Cominciai ad ascoltare le canzoni dei Beatles parecchi anni fa, da bambino, quando da noi erano del tutto sconosciuti e la loro musica era apprezzata solo da pochi che, precorrendo i tempi, ne avevano intuito il valore innovativo. Fra queste persone c’era mio fratello Michelangelo, di qualche anno più grande di me, violinista presso il Conservatorio di Messina, che accanto agli autori classici come Chopin e Beethoven, amava la musica dei Beatles fin dai primi anni 60; lui mi fece ascoltare le loro canzoni fin da quando ero un ragazzino. e così quei motivi musicali mi diventarono familiari nel corso degli anni, pur non riuscendo a capire inizialmente il significato dei loro testi che ovviamente erano in inglese. Lui mi diceva che i Beatles sicuramente sarebbero entrati nella storia della musica perché avevano una formidabile carica innovativa, una genialità musicale eccezionale che, anche per un insieme di fattori ambientali e personali irripetibili, li rendeva l’espressione del desiderio di cambiamento di una generazione. Mio fratello morì a soli 25 anni nel 1975 ma poi si è avverato ciò che lui aveva previsto; infatti i Beatles sono stati un fenomeno socio-culturale unico, il mito di un’epoca; essi hanno influenzato almeno tre generazioni di musicisti ed hanno contribuito a modificare l’arte, la moda, il modo di vivere. Sono stati come disse George Martin, la voce di un’epoca.

Così i Beatles mi hanno accompagnato con le loro canzoni dalla mia infanzia fino ad oggi; la loro musica mi ha fatto avvertire nei diversi momenti della mia vita emozioni, sensazioni impalpabili, atmosfere, stati d’animo che io ho cercato di esprimere nel disegno. Infatti credo che, oltre la musica, questo sia il solo mezzo con il quale è possibile trasmetterle agli altri.

I primi quadri li realizzai sviluppando i disegni che avevo fatto su un mio diario scolastico degli anni del liceo. Non si tratta di rappresentazioni o di interpretazioni fedeli dei testi delle canzoni dei fab four ma sono, come ho detto prima, tentativi di comunicare sensazioni ed emozioni che nascevano ascoltandole. Così organizzai alcune mostre di questi miei disegni, nel 1974 a Patti, poi a Capo D’Orlando e nel 1989 a Casale Monferrato, in Piemonte: quest’ultima era intitolata “The long and winding road“, prendendo spunto dalla famosa canzone dei Beatles che Paul Mc Cartney scrisse nel 1969 quando ormai il complesso stava per sciogliersi: per me quella canzone esprime, in termini poetici , il sentimento degli anni passati insieme, idealizzandoli , con la speranza – certezza che la lunga e ventosa strada fatta assieme non scomparirà mai.

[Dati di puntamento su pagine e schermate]
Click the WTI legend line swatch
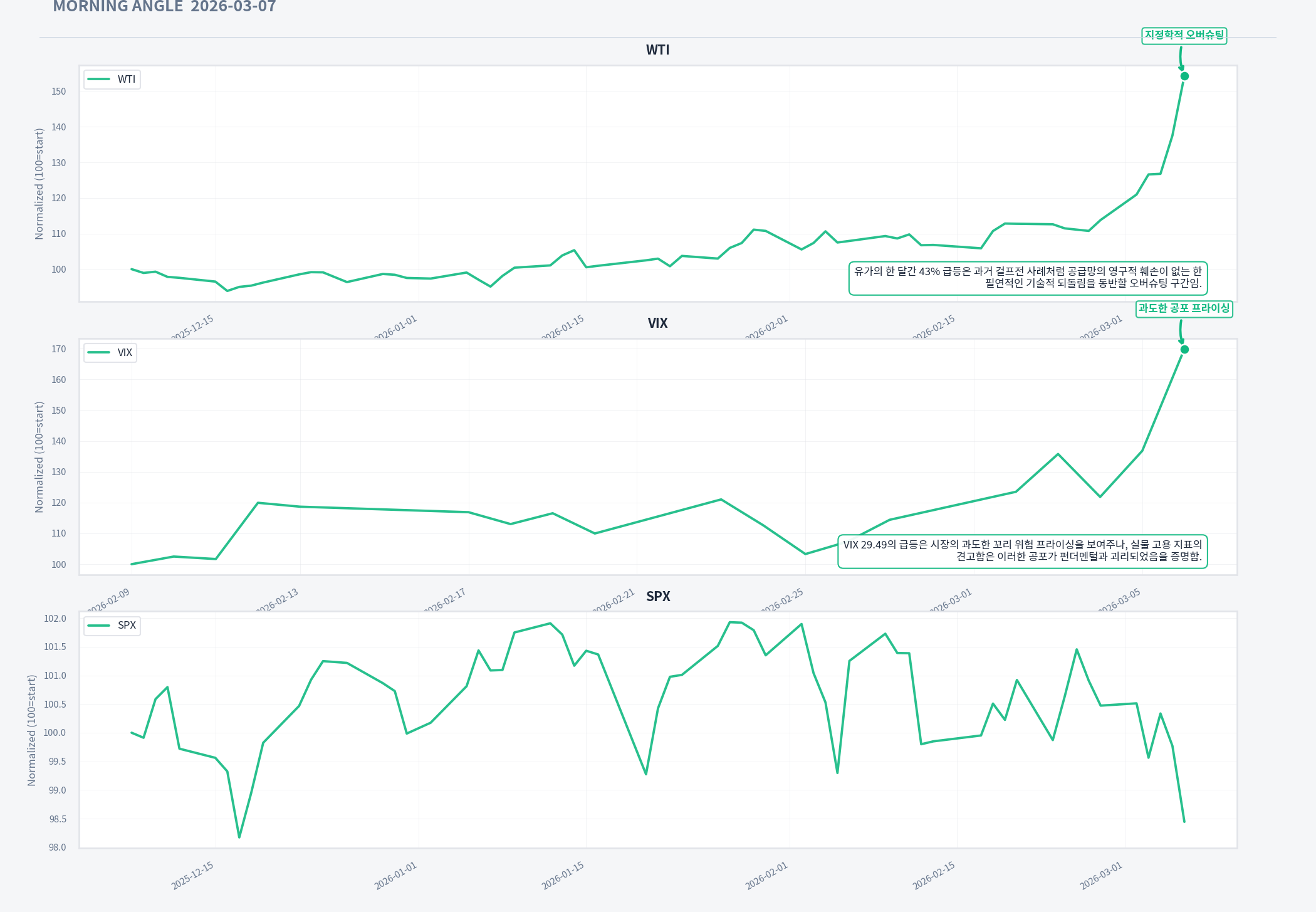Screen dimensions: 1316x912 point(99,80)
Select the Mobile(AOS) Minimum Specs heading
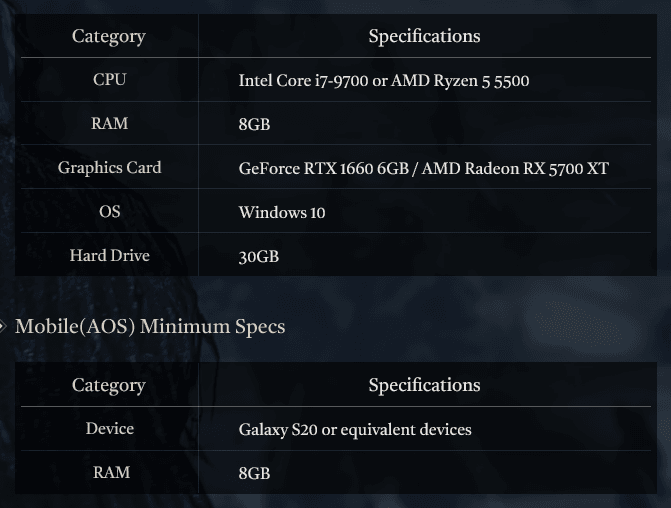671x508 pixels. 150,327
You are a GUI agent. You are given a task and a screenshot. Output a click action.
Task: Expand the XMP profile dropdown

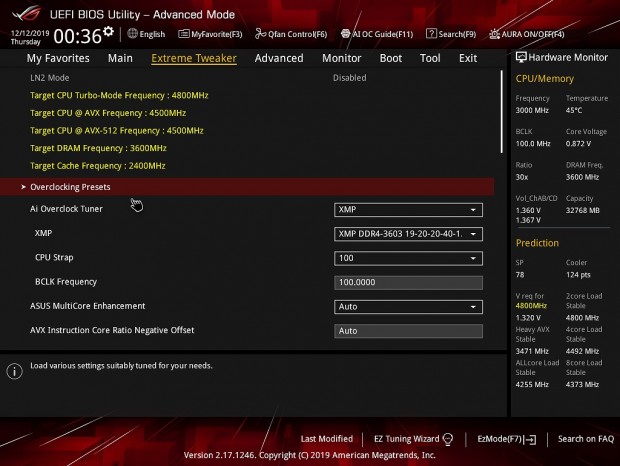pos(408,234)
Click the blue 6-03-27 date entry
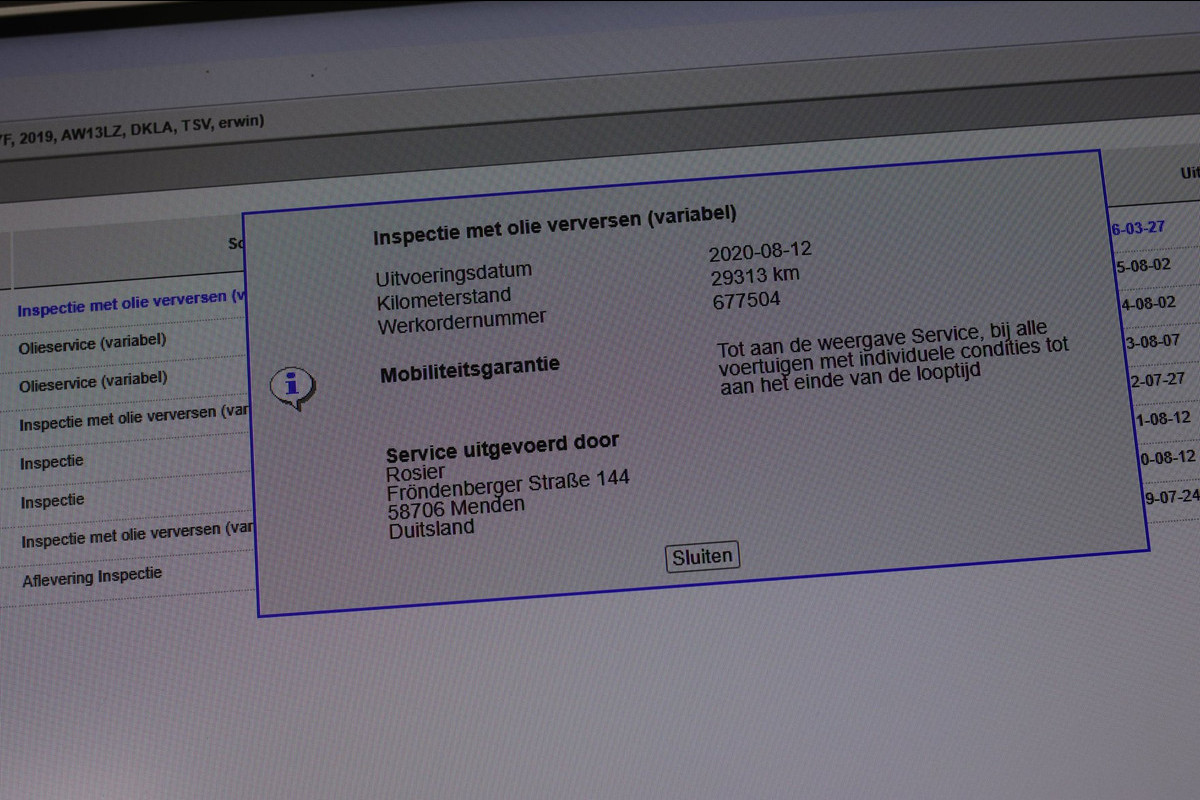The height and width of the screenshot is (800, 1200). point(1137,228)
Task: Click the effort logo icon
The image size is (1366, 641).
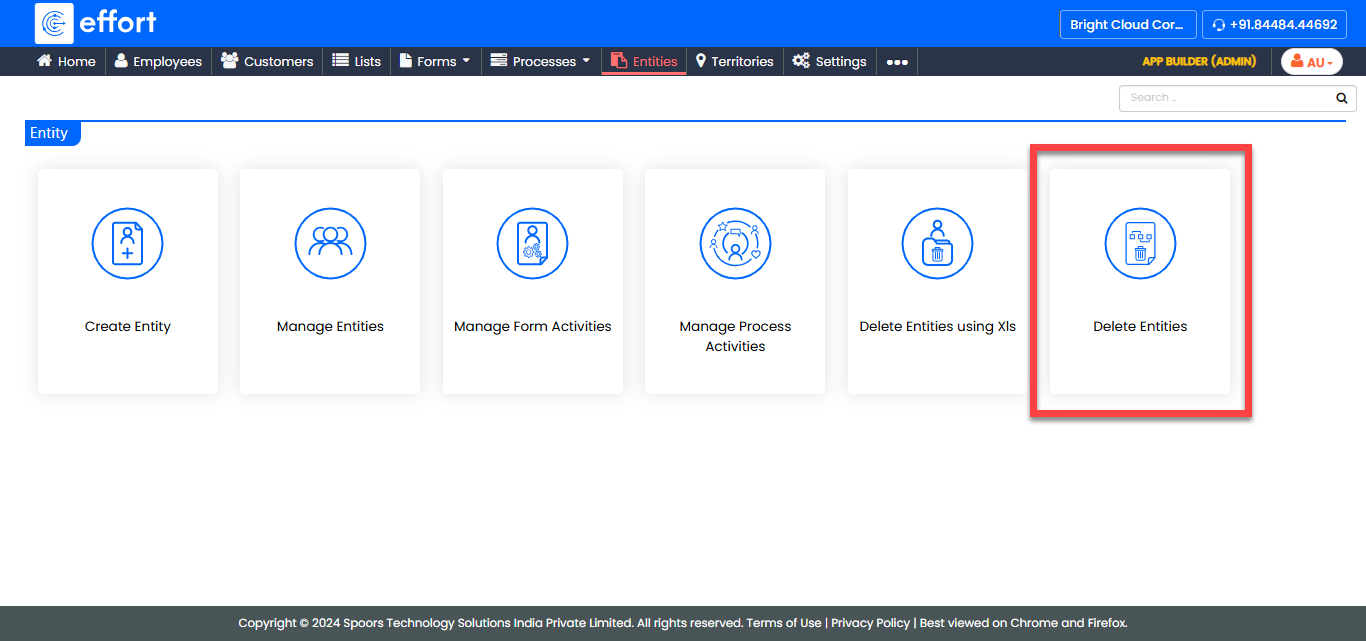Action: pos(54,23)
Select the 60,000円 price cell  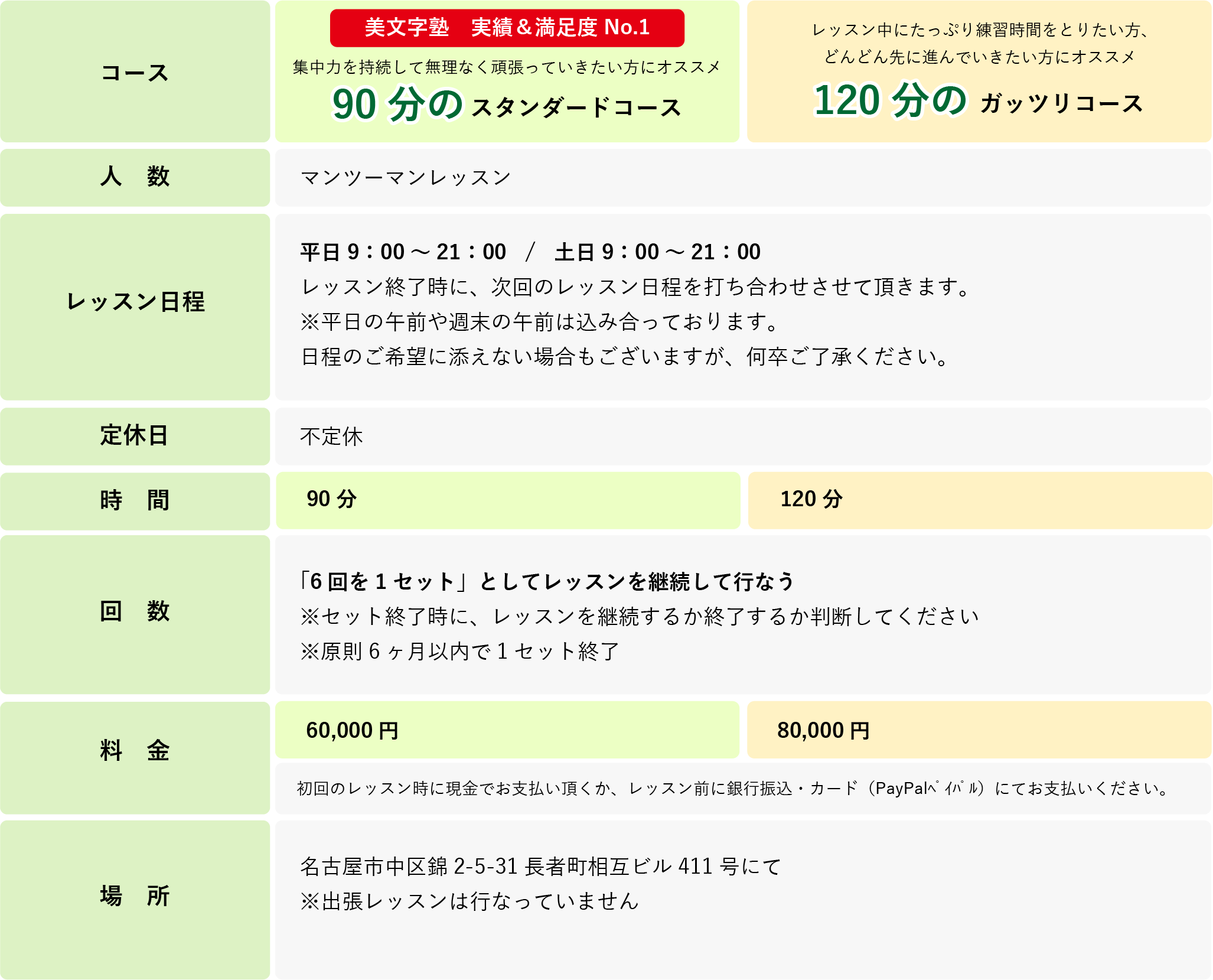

**Esercizi proposti**
A. Copia dal testo sui Beatles il passo che va da "Così i Beatles" fino a "trasmetterle agli altri.", quest'ultimo compreso.
B. Secondo il testo sui Beatles, dove e in quale anno si tenne la mostra intitolata "The long and winding road"?

**Soluzioni svolte**
A.
Così i Beatles mi hanno accompagnato con le loro canzoni dalla mia infanzia fino ad oggi; la loro musica mi ha fatto avvertire nei diversi momenti della mia vita emozioni, sensazioni impalpabili, atmosfere, stati d’animo che io ho cercato di esprimere nel disegno. Infatti credo che, oltre la musica, questo sia il solo mezzo con il quale è possibile trasmetterle agli altri.

B. La mostra si tenne nel 1989 a Casale Monferrato, in Piemonte.